Relaxation in Polymer Networks under Uniaxial Extension and Biaxial Compression

TL;DR

Addresses the challenge of predicting time- and temperature-dependent viscoelastic response of permanent polymer networks under combined deformation modes. It integrates the van der Waals network theory for equilibrium behavior with irreversible thermodynamics to incorporate a substance-specific relaxation spectrum driving time-dependent stress via $f(t) = G\,w'(t)\,[1 + (\Gamma/G)\,(1 - M(t))]$, where $M(t) = \frac{2}{\Gamma}\int_0^{t} m(t-t')\,\sqrt{w(t')/w(t)}\,dt'$, and $m(t-t') = \sum_i \frac{h_i}{\tau_i} e^{-(t-t')/\tau_i}$. Temperature effects are described by the Williams-Landel-Ferry law $\log a_T(T) = \frac{-C_1\,(T-T_S)}{C_2+T-T_S}$, enabling time-temperature superposition above Tg. The framework is validated on cross-linked PMMA and PVAc across uniaxial extension and biaxial compression, using a small set of physically interpretable parameters and predicting both rate- and temperature-dependent behavior.
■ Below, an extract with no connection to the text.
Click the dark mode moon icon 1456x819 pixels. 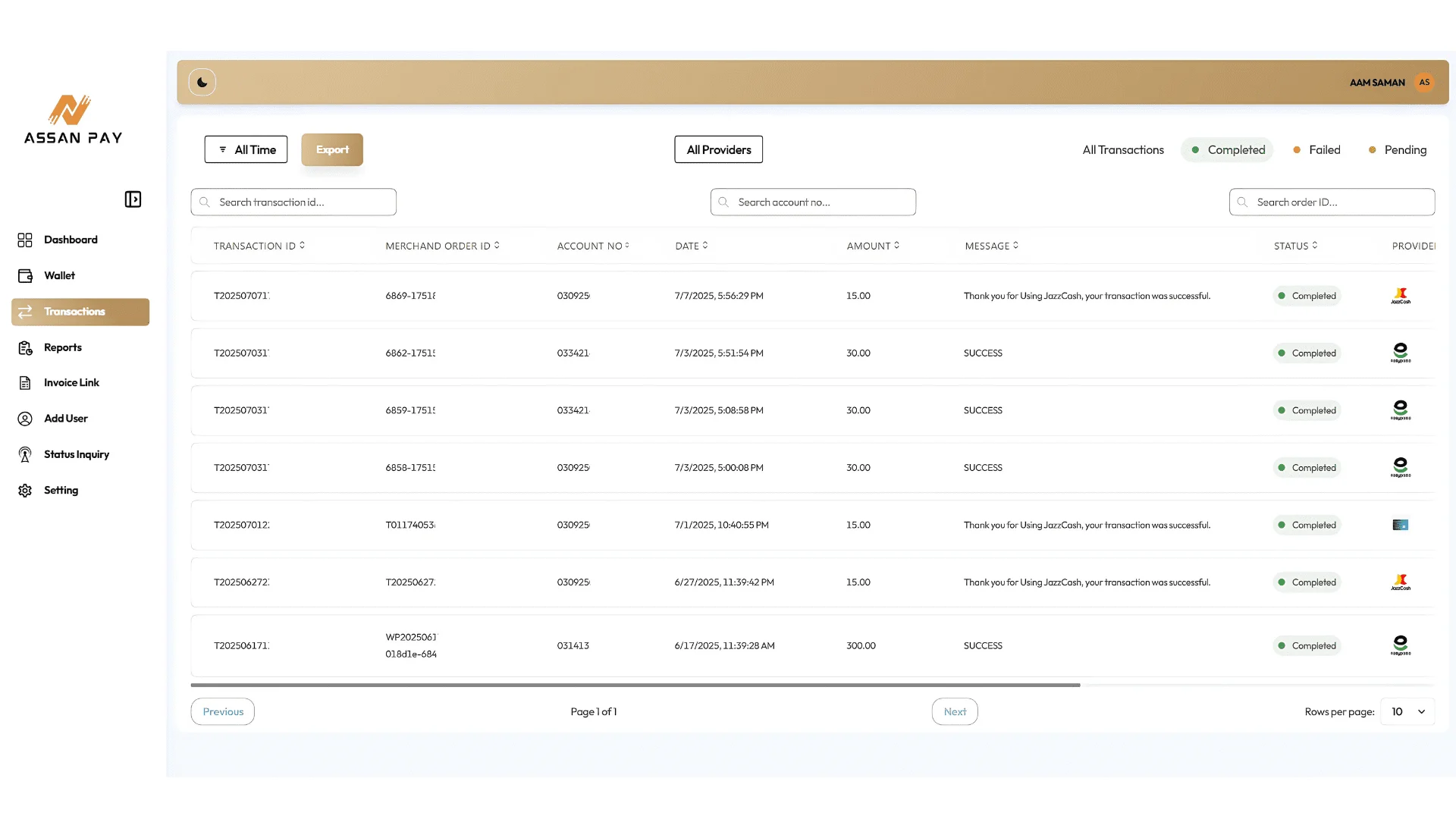pos(202,82)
These results extend rubber-like theories to practical elastomer design, providing a unified predictive tool for complex loading above Tg.

Abstract

Predicting the time and temperature dependent behavior of polymer networks under complex loading is essential for the design of advanced elastomeric materials. Many practical applications involve combinations of deformation modes, such as uniaxial extension and biaxial compression, yet a unified description of their mechanical response remains challenging. In this study, we apply a consistent theoretical framework to describe both uniaxial and biaxial deformation modes, using the same constitutive formalism based on van der Waals network theory. The time dependence of the material response in both cases is governed by a substance specific relaxation spectrum, introduced through irreversible thermodynamics as a linear coupling to the quasi static reference state of the permanent network. The temperature dependence of the relaxation times is well described by the Williams Landel Ferry (WLF) equation in the high temperature or low strain rate regime, demonstrating that the same physical mechanisms underlie time dependent behavior across different loading geometries. Experimental results are presented for cross linked poly(methyl methacrylate) (PMMA) and polyvinyl acetate (PVAc), validating the theoretical model across both materials and deformation modes.

Figures (3)

• Figure 1: A quasi-static stress-strain curve of PMMA (polymethyl methacrylate), with stress (f) plotted in MPa versus strain $\lambda$ under elongation and compression with parameters as indicated. The calculation (red line) is based on the van der Waals strain energy function eqn.(\ref{['vdw1']}) in uniaxial mode for elongation and biaxial mode for compression.
• Figure 2: Measurements of stress-strain curves of PVAc under elongation with different strain rates $\dot\epsilon$ ($\triangledown: 0,236$ 1/s, $\Delta: 0,120$ 1/s, $\circ: 0,06$ 1/s, $\square: 0,001$ 1/s) at a temperature of 333 K). Solid lines with the same color represent theory.
• Figure 3: Stress-strain curves of PMMA under biaxial compression at different strain rates $\dot \epsilon$ ($\square: 0,002$ 1/s, $\triangledown: 0,009$ 1/s $\circ: 0,035$ 1/s) at a temperature of $T=403 K$. Solid lines represent theory.